Proving certain triangle groups are infinite

Question

[Cross-posted from MSE]

Consider the Von Dyck group

$$ G = \langle x,y\mid x^a=y^b=(xy)^c=1\rangle $$ where $a,b,c\ge3$. Because $G$ is infinite and residually finite, it has an infinite family of finite quotients $\{\overline{G}_n\}$ such that $|\overline{G}_n|\rightarrow\infty$. I'm wondering if there is an expicit such family that can be constructed, giving a direct proof that $G$ is infinite.

Specifically, I'm trying to use Derek Holt's argument (that I copied in this MO answer), which can be used to show $G$ has quotients in $PSL(2,q)$ for infinitely many primes $q$. To summarize: Let $q$ be a prime such that $q-1$ is divisible by $2a$, $2b$, and $2c$. Let $\zeta$ be a primitive element of $\mathbb{F}_q^\ast$, and define $\zeta_t=\zeta^{(p-1)/t}$, so that $|\zeta_t|=t$. Then define the matrixes $X,Y\in SL(2,q)$ as \begin{equation*} \begin{aligned} X &= \begin{pmatrix}\zeta_{2a} & 1\\ 0 & \zeta_{2a}^{-1}\end{pmatrix} \end{aligned}\qquad \begin{aligned} Y = \begin{pmatrix}\zeta_{2b} & 0\\\lambda & \zeta_{2b}^{-1}\end{pmatrix} \end{aligned} \end{equation*} where $\lambda = (\zeta_{2c}-\zeta_{2a}\zeta_{2b})+(\zeta_{2c}^{-1}-\zeta_{2a}^{-1}\zeta_{2b}^{-1})$. Then the images $\overline{X},\overline{Y}\in PSL(2,q)$ generate a subgroup $\langle \overline{X},\overline{Y}\rangle$ that is a quotient of $G$.

It seems to me in this case we should actually have $\langle \overline{X},\overline{Y}\rangle=PSL(2,q)$. Is this true, and how hard is the proof? Equivalently (but perhaps easier to show), is it true that $\langle \overline{X},\overline{Y}\rangle$ contains a Sylow $q$-subgroup of $PSL(2,q)$?

Note: While I am mostly interested in the specific question of whether $\langle \overline{X},\overline{Y}\rangle=PSL(2,q)$, there are other ways to exhibit an infinite family $\{\overline{G}_n\}$. For example, by reducing to the (perhaps more tractable) case where $a,b,c$ are odd primes or $4$. Or if there are other explicit infinite families -- especially linear -- I'd like to hear about them!

Answer 1

Here is an old paper that gives one answer to your question about "other explicit infinite families":

G. A. Miller, Groups Defined by the Orders of Two Generators and the Order of their Product. Amer. J. Math. 24 (1902), no. 1, 96-100. JSTOR

Suppose that $2 \leq a \leq b \leq c$, and that $(a,b,c)$ is not one of $(2,2,c), (2,3,3), (2,3,4), (2,3,5)$.

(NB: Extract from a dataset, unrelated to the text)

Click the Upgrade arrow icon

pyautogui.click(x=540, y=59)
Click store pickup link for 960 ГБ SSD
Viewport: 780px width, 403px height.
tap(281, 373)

By a direct calculation with permutations, Miller shows that for infinitely many $n$, there exists a transitive subgroup $G_n = \langle x,y \rangle$ of $S_n$ with $x^a = y^b = (xy)^c = 1$. Since $n \mid |G_n|$, we get $|G_n| \rightarrow \infty$ as $n \rightarrow \infty$.

Miller proceeds case-by-case, with many cases, giving explicit permutations in each case. For example, for $a = 2$, $b = 3$, $c = 6$, he defines

\begin{align*} M &= (1,2,3)(4,5,6)(7,8,9)(10,11,12) \cdots (6k-2,6k-1,6k) \\ L &= (3,4)(5,7)(6,8) (9,10)(11,13)(12,14) \cdots (6k-3,6k-2) \end{align*}

Then $ML = (1,2,4,7,6,3) \cdots$ is a product of $k$ disjoint $6$-cycles, and $\langle M,L \rangle \leq S_{6k}$ is transitive.